Mon petit fils, âgé de neuf ans, m'a raconté la semaine dernière le dernier match joué dans la cour de récréation de sa classe de quatrième, dans une école publique du centre de Madrid : « Celui qui bouge est gay ». Cela n’a pas besoin de beaucoup d’explications. Quand un garçon prononce la phrase, les autres doivent se figer parce que… celui qui bouge est gay. Il m'a dit qu'il y avait eu un « désordre » parce que les professeurs avaient découvert que ce jeu régnait pendant la récréation. Et surtout, il m'a raconté ce que cela lui faisait : mal. Dommage car son cousin de 20 ans a une copine. Dommage car l'un de ses meilleurs amis a deux mamans. Et dommage car le parrain de son frère vient d'épouser un autre homme.
L'enfant a vu tout naturellement tout au long de ses neuf années de vie que chacun aime qui il veut : d'un homme à une femme, d'un homme à un autre homme, d'une femme à une autre femme… Pourtant, à la récréation, ce jeu lui disait que quelque chose n'allait pas dans certains types d'amour dont il était très proche, celui ressenti par les gens qu'il aime beaucoup. En 2024, et dans un pays où le mariage homosexuel est légalisé depuis 2005, sa classe joue le jeu selon lequel être gay est quelque chose dont il faut avoir honte et qu’il faut fuir.
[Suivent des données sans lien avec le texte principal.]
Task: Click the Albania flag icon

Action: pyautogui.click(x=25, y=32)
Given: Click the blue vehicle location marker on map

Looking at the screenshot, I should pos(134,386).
« Quelle différence cela fait-il avec qui tu veux être ou vivre ? », me suis-je demandé, honnêtement surpris. «Victoria a une petite amie. Luis a épousé Victor. Pourquoi serait-ce mauvais ? Et il a répété : « Ma classe l'a vu sur YouTube et c'est pour cela qu'ils le jouent, mais ce n'est pas bien. « Ce n'est pas bien. »
Je ne connaissais pas l'ampleur de ce jeu, mais en cinq minutes sur Internet, j'ai vu qu'on en parlait beaucoup l'année dernière à cause d'un défi devenu viral via TikTok. Et j'ai aussi trouvé de nombreuses vidéos d'un humour léger apparent avec la phrase joyeuse, des vidéos pleines d'interactions avec des émojis rieurs. Aujourd'hui, un an plus tard, il est arrivé dans la cour de récréation de l'école. Mon fils aîné, qui est en sixième, 11 ans, m'a dit que c'était courant dans toutes les classes, y compris la sienne, et que défenseurs et détracteurs avaient ce type de débat :
– Ce jeu est contre les gays, ça ne me semble pas bien.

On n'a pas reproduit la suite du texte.